In vivo, the combination of GlcN-S (1,000 mg kg−1) and CS (800 mg kg−1) was chondroprotective for rabbit OA generated through partial meniscectomy [52]. The combination of 1.5 g kg−1 day−1 GlcN-S + 1.2 g kg−1 day−1 CS, given via a food bar, was observed to have a better effect than CS alone on mouse CIA, inhibiting IL-1β and MMP-9. A combination of GlcN (750 mg) and CS (750 mg) administered intramuscularly) also had a positive effect on horses with OA, measured via a flexion test of the tarsocrural and metacarpophalangeal joints [3]. A significant symptomatic effect of the combination (1.8 g day−1 GlcN + 5.4 g day−1 CS) was also reported by an in-vivo investigation on global pain of horses [28].

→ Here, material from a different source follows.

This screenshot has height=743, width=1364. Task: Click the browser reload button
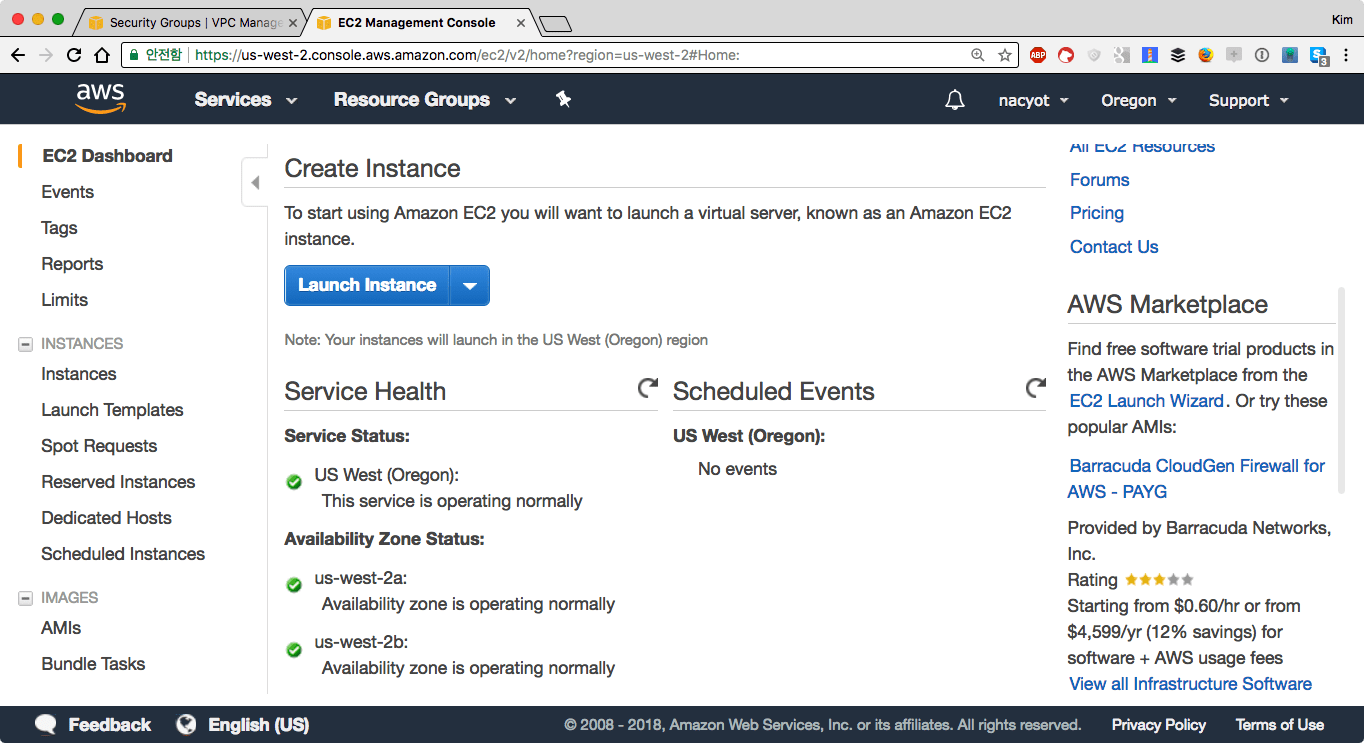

Finally, a combination of GlcN-HCl (500 mg) and CS (400 mg) seemed to enable rabbits to remodel tendon [68]. It is important to consider the effect of potential OA treatment on soft periarticular tissues, because these also affect pathogenesis of OA.

Clinical Efficacy

Only very limited data are available regarding the effect of combined GlcN and CS on humans. When administered alone, neither GlcN-HCl nor CS had any clinical effect during the GAIT study. However, the combination (GlcN-HCl 500 mg + CS 400 mg; three times a day) brought about pain relief and function improvement for OA patients with moderate to severe knee pain [24]. The limitations of the GAIT trial are well known, and make it difficult to determine whether this result is clinically meaningful.

Discussion

Glucosamine and chondroitin sulfate have a variety of in-vitro anti-inflammatory and anti-catabolic effects, although these have been obtained by using higher concentrations than those reached in humans [6, 7, 31, 32•]. These effects have led to the generation of hypotheses regarding potential mechanisms by which GS and CS might bring about symptom control and structure modification for OA patients.

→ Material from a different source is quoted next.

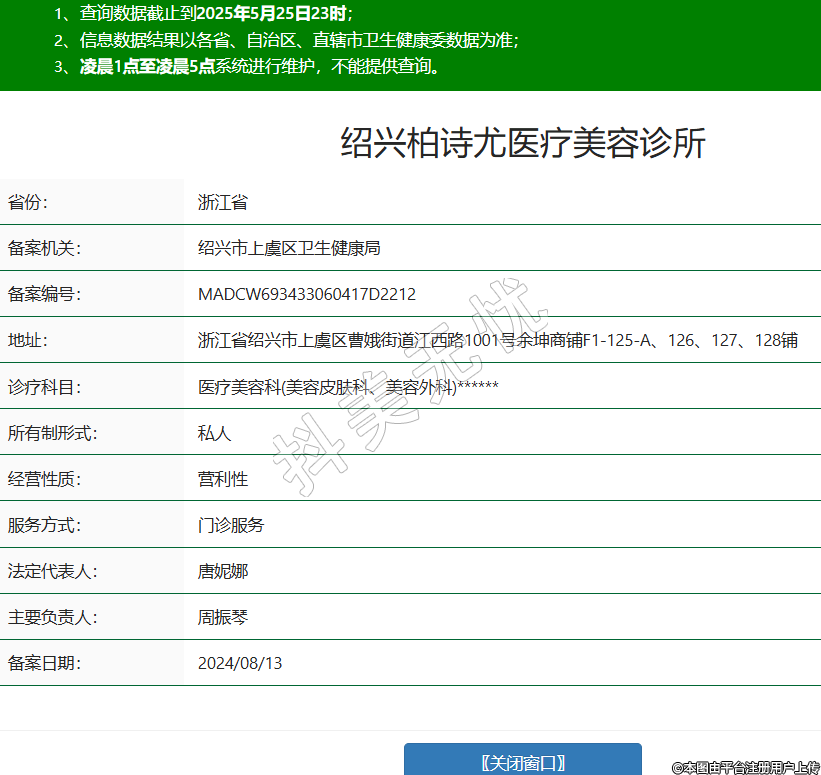Click the business nature value 营利性
Image resolution: width=821 pixels, height=775 pixels.
pyautogui.click(x=222, y=479)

The actions of these products involve multiple signaling intermediates: for example, they bring about their anti-inflammatory and anti-catabolic effect via inhibition of P38, AKT, and NF-κB. CS and GS also stimulate synthesis of proteoglycans, via a “building block” process. Interestingly, these compounds act on the three main articular tissues involved in OA physiopathology, i.e. cartilage, subchondral bone, and synovial membrane. CS and GS may counteract the deleterious crosstalk between these tissues and break the vicious circle that perpetuates OA.

These in-vitro data contribute to explaining the symptomatic and structural effects of GS and CS. Some meta-analyses have supported these beneficial effects, and the compounds are now recommended by EULAR and OARSI, two international organizations for scientists and health care professionals focused on the prevention and treatment of OA. These organizations also emphasized the importance of using pharmaceutical grade products: quality control requirements for prescribed drugs and OTC dietary supplements are not the same. Interestingly, most of the positive results were obtained from sponsored studies, but these were also the ones using pharmaceutical-grade products. In addition, doses and formulations should be adjusted to achieve sufficient concentration of treatment in plasma [1]. A recent pharmacokinetic study of both compounds (GlcN-HCl 500 mg three times a day, CS 400 mg three times a day), alone or in combination, for knee OA patients reported the compounds had low circulating levels after oral administration [45•]. It could be worth testing an improved formulation.

Conclusions

GlcN and CS have promising in-vitro properties and effects. The extent to which formulation of the products affects efficacy in vitro remains the subject of debate. Although symptomatic effect is well documented, the structure-modifying effect suggested by animal and human clinical trials should be confirmed by additional studies to establish their clinical efficacy beyond doubt. In addition, it might be worth further investigating use of GlcN and CS in combination. Finally, standardization of the outcome measures of clinical trials would assist data interpretation and enable rigorous comparisons.